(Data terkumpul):
>>>
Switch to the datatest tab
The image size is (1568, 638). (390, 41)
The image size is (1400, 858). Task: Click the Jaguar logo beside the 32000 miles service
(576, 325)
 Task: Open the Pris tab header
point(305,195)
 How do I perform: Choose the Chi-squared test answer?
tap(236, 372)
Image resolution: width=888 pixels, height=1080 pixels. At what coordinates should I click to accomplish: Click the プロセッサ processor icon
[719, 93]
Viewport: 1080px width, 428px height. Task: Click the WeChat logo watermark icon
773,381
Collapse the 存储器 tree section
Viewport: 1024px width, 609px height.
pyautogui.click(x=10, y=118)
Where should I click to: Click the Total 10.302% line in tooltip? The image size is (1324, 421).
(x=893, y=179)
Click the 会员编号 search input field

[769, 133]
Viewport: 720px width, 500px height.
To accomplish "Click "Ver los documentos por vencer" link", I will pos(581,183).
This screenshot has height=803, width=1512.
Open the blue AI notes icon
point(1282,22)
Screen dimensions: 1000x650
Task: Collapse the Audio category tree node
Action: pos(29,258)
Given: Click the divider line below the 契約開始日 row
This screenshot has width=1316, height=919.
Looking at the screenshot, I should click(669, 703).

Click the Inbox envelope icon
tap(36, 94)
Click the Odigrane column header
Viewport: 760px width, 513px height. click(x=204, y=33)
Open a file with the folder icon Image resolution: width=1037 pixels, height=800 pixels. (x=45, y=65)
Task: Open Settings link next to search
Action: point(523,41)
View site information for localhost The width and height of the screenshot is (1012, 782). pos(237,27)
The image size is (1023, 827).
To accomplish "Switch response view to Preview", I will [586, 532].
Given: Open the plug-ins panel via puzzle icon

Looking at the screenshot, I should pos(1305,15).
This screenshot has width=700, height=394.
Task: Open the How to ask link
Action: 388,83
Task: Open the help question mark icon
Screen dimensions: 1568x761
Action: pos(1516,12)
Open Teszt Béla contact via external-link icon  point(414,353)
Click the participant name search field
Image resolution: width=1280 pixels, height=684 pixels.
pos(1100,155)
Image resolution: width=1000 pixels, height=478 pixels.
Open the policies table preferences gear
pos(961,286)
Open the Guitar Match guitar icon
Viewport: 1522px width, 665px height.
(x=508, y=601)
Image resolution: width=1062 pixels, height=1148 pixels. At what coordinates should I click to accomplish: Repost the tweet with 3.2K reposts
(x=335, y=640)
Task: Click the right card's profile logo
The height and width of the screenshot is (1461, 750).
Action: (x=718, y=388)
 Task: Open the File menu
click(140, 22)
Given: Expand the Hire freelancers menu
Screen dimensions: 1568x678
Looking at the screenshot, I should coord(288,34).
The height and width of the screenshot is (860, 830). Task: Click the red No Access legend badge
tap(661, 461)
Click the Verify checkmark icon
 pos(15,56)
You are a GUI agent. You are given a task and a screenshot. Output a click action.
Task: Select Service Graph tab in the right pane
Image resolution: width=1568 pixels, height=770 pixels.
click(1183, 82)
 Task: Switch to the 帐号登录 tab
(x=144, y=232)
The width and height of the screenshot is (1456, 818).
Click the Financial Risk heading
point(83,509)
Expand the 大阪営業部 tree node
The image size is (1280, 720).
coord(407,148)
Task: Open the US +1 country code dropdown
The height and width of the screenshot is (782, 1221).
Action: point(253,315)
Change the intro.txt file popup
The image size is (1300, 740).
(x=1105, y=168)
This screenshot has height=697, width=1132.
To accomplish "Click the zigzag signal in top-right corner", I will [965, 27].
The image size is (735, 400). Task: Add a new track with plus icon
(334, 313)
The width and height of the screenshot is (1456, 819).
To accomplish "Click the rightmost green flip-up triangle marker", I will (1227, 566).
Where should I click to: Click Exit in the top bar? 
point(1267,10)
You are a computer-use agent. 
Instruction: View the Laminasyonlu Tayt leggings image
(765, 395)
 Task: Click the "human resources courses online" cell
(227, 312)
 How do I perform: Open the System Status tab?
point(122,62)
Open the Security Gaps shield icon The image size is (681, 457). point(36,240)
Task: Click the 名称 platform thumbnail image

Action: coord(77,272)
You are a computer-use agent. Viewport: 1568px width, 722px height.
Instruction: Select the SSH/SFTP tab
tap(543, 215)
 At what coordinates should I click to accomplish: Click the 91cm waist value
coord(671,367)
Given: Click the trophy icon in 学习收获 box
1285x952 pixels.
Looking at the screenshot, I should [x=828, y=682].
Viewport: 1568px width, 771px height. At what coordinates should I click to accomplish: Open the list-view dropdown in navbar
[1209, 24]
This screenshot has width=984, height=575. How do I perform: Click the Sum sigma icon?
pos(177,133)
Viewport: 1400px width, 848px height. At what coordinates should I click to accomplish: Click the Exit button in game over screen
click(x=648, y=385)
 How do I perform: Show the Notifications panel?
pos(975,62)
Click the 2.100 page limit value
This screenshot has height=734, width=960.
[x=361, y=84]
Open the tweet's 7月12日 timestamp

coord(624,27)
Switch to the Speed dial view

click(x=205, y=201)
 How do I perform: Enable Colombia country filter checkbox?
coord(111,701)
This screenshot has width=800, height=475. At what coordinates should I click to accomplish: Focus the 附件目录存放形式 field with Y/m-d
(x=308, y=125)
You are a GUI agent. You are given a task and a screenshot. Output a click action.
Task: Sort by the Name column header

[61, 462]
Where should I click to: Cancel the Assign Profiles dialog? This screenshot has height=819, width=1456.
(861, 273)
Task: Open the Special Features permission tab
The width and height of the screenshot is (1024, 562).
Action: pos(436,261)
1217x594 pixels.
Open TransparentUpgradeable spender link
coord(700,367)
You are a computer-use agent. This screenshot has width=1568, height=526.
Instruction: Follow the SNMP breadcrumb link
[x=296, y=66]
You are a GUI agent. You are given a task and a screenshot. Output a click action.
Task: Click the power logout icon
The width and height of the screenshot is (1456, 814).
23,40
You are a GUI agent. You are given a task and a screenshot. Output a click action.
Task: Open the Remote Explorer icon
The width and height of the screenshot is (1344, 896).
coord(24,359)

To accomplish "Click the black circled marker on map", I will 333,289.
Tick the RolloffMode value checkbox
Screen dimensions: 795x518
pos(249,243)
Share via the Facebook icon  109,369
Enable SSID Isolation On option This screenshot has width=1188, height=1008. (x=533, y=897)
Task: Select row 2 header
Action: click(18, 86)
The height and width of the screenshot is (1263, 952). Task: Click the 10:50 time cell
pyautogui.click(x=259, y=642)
<<<
(Deskripsi latihan): Ambil setiap baris dari catatan di atas, lalu tuliskan kembali tanpa perubahan sedikit pun.

(Hasil latihan):
Switch to the datatest tab
The image size is (1568, 638). (390, 41)
The image size is (1400, 858). Task: Click the Jaguar logo beside the 32000 miles service
(576, 325)
 Task: Open the Pris tab header
point(305,195)
 How do I perform: Choose the Chi-squared test answer?
tap(236, 372)
Image resolution: width=888 pixels, height=1080 pixels. At what coordinates should I click to accomplish: Click the プロセッサ processor icon
[719, 93]
Viewport: 1080px width, 428px height. Task: Click the WeChat logo watermark icon
773,381
Collapse the 存储器 tree section
Viewport: 1024px width, 609px height.
pyautogui.click(x=10, y=118)
Where should I click to: Click the Total 10.302% line in tooltip? The image size is (1324, 421).
(x=893, y=179)
Click the 会员编号 search input field

[769, 133]
Viewport: 720px width, 500px height.
To accomplish "Click "Ver los documentos por vencer" link", I will pos(581,183).
This screenshot has height=803, width=1512.
Open the blue AI notes icon
point(1282,22)
Screen dimensions: 1000x650
Task: Collapse the Audio category tree node
Action: pos(29,258)
Given: Click the divider line below the 契約開始日 row
This screenshot has width=1316, height=919.
Looking at the screenshot, I should click(669, 703).

Click the Inbox envelope icon
tap(36, 94)
Click the Odigrane column header
Viewport: 760px width, 513px height. click(x=204, y=33)
Open a file with the folder icon Image resolution: width=1037 pixels, height=800 pixels. (x=45, y=65)
Task: Open Settings link next to search
Action: point(523,41)
View site information for localhost The width and height of the screenshot is (1012, 782). pos(237,27)
The image size is (1023, 827).
To accomplish "Switch response view to Preview", I will [586, 532].
Given: Open the plug-ins panel via puzzle icon

Looking at the screenshot, I should pos(1305,15).
This screenshot has width=700, height=394.
Task: Open the How to ask link
Action: 388,83
Task: Open the help question mark icon
Screen dimensions: 1568x761
Action: pos(1516,12)
Open Teszt Béla contact via external-link icon  point(414,353)
Click the participant name search field
Image resolution: width=1280 pixels, height=684 pixels.
pos(1100,155)
Image resolution: width=1000 pixels, height=478 pixels.
Open the policies table preferences gear
pos(961,286)
Open the Guitar Match guitar icon
Viewport: 1522px width, 665px height.
(x=508, y=601)
Image resolution: width=1062 pixels, height=1148 pixels. At what coordinates should I click to accomplish: Repost the tweet with 3.2K reposts
(x=335, y=640)
Task: Click the right card's profile logo
The height and width of the screenshot is (1461, 750).
Action: (x=718, y=388)
 Task: Open the File menu
click(140, 22)
Given: Expand the Hire freelancers menu
Screen dimensions: 1568x678
Looking at the screenshot, I should coord(288,34).
The height and width of the screenshot is (860, 830). Task: Click the red No Access legend badge
tap(661, 461)
Click the Verify checkmark icon
 pos(15,56)
You are a GUI agent. You are given a task and a screenshot. Output a click action.
Task: Select Service Graph tab in the right pane
Image resolution: width=1568 pixels, height=770 pixels.
click(1183, 82)
 Task: Switch to the 帐号登录 tab
(x=144, y=232)
The width and height of the screenshot is (1456, 818).
Click the Financial Risk heading
point(83,509)
Expand the 大阪営業部 tree node
The image size is (1280, 720).
coord(407,148)
Task: Open the US +1 country code dropdown
The height and width of the screenshot is (782, 1221).
Action: point(253,315)
Change the intro.txt file popup
The image size is (1300, 740).
(x=1105, y=168)
This screenshot has height=697, width=1132.
To accomplish "Click the zigzag signal in top-right corner", I will [965, 27].
The image size is (735, 400). Task: Add a new track with plus icon
(334, 313)
The width and height of the screenshot is (1456, 819).
To accomplish "Click the rightmost green flip-up triangle marker", I will (1227, 566).
Where should I click to: Click Exit in the top bar? 
point(1267,10)
You are a computer-use agent. 
Instruction: View the Laminasyonlu Tayt leggings image
(765, 395)
 Task: Click the "human resources courses online" cell
(227, 312)
 How do I perform: Open the System Status tab?
point(122,62)
Open the Security Gaps shield icon The image size is (681, 457). point(36,240)
Task: Click the 名称 platform thumbnail image

Action: coord(77,272)
You are a computer-use agent. Viewport: 1568px width, 722px height.
Instruction: Select the SSH/SFTP tab
tap(543, 215)
 At what coordinates should I click to accomplish: Click the 91cm waist value
coord(671,367)
Given: Click the trophy icon in 学习收获 box
1285x952 pixels.
Looking at the screenshot, I should [x=828, y=682].
Viewport: 1568px width, 771px height. At what coordinates should I click to accomplish: Open the list-view dropdown in navbar
[1209, 24]
This screenshot has width=984, height=575. How do I perform: Click the Sum sigma icon?
pos(177,133)
Viewport: 1400px width, 848px height. At what coordinates should I click to accomplish: Click the Exit button in game over screen
click(x=648, y=385)
 How do I perform: Show the Notifications panel?
pos(975,62)
Click the 2.100 page limit value
This screenshot has height=734, width=960.
[x=361, y=84]
Open the tweet's 7月12日 timestamp

coord(624,27)
Switch to the Speed dial view

click(x=205, y=201)
 How do I perform: Enable Colombia country filter checkbox?
coord(111,701)
This screenshot has width=800, height=475. At what coordinates should I click to accomplish: Focus the 附件目录存放形式 field with Y/m-d
(x=308, y=125)
You are a GUI agent. You are given a task and a screenshot. Output a click action.
Task: Sort by the Name column header

[61, 462]
Where should I click to: Cancel the Assign Profiles dialog? This screenshot has height=819, width=1456.
(861, 273)
Task: Open the Special Features permission tab
The width and height of the screenshot is (1024, 562).
Action: pos(436,261)
1217x594 pixels.
Open TransparentUpgradeable spender link
coord(700,367)
You are a computer-use agent. This screenshot has width=1568, height=526.
Instruction: Follow the SNMP breadcrumb link
[x=296, y=66]
You are a GUI agent. You are given a task and a screenshot. Output a click action.
Task: Click the power logout icon
The width and height of the screenshot is (1456, 814).
23,40
You are a GUI agent. You are given a task and a screenshot. Output a click action.
Task: Open the Remote Explorer icon
The width and height of the screenshot is (1344, 896).
coord(24,359)

To accomplish "Click the black circled marker on map", I will 333,289.
Tick the RolloffMode value checkbox
Screen dimensions: 795x518
pos(249,243)
Share via the Facebook icon  109,369
Enable SSID Isolation On option This screenshot has width=1188, height=1008. (x=533, y=897)
Task: Select row 2 header
Action: click(18, 86)
The height and width of the screenshot is (1263, 952). Task: Click the 10:50 time cell
pyautogui.click(x=259, y=642)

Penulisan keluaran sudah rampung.